Magical! All the documents appeared together in his augmented reality field of vision, and with a nod of his head, he called up the one he wanted, which instantly appeared in front of him. Needless to say, he had forgotten about coding sessions, a relic of the past with a process that is now automated. And he spoke… to his glasses to instantly find immediately useful bibliographic references.
What a journey it has been…
He remembered with a touch of nostalgia, as a young fourth-year student on the Parisian benches of the Cordeliers site, the words of this American professor, a public health lecturer in Chicago, cultured as American academics tend to be. This visiting lecturer, associated with Paris-Cité University for a sabbatical year, had predicted a bright and sparkling professional future for general medicine – contrary to the prevailing orthodoxy – alongside which, he said, “the fires of the French Renaissance, from the height of the sumptuous 16th century to the pyrotechnicians of the Grandes Eaux de Versailles, including Lully, would pale in comparison to a sad moonless night.” A delightfully mannered phrase, but one built around a powerful idea.
He added : “Guys, Exhaust the immense resources of the earth before looking further afield. Remember that Laennec’s stethoscope was rejected by the American Medical Association for decades because it created a worrying ‘intermediation’. The idiots! Worse still, we ourselves have not yet adopted in routine medicine the application of the effect discovered in 1843 by Christian Johann Doppler and Hippolyte Fizeau, which would lead to the ultrasound scanner! Our colleagues in obstetrics, who were smarter than general practitioners and radiologists in this case, did not think to explore the foetus floating in amniotic fluid until 1960… by analogy with Russian trawlers, which had been using sonar to locate schools of fish at sea since the 1930s! ».

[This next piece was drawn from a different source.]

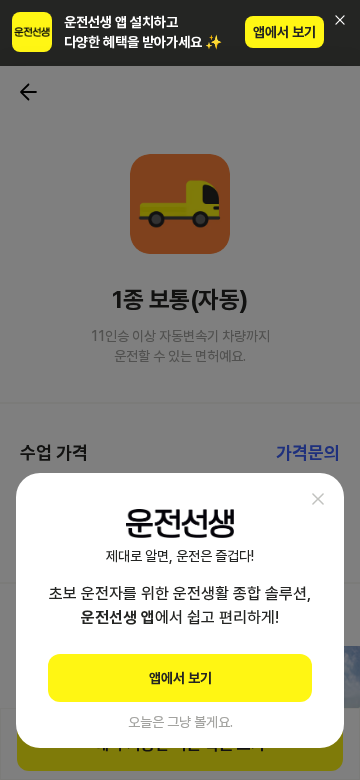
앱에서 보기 (284, 32)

Everything is already available, he concluded. Everything is right before our eyes. You will find unexpected areas for improvement in your work by consulting all the information available on your patient, compiled by your colleagues. The single file is the secret to optimal efficiency. An ardent obligation, as General De Gaulle would have said. ».
To conclude, he backed up his words with the advice to read, reread and reread again Jean de La Fontaine’s ‘The Farmer and His Children’. Where everything was said.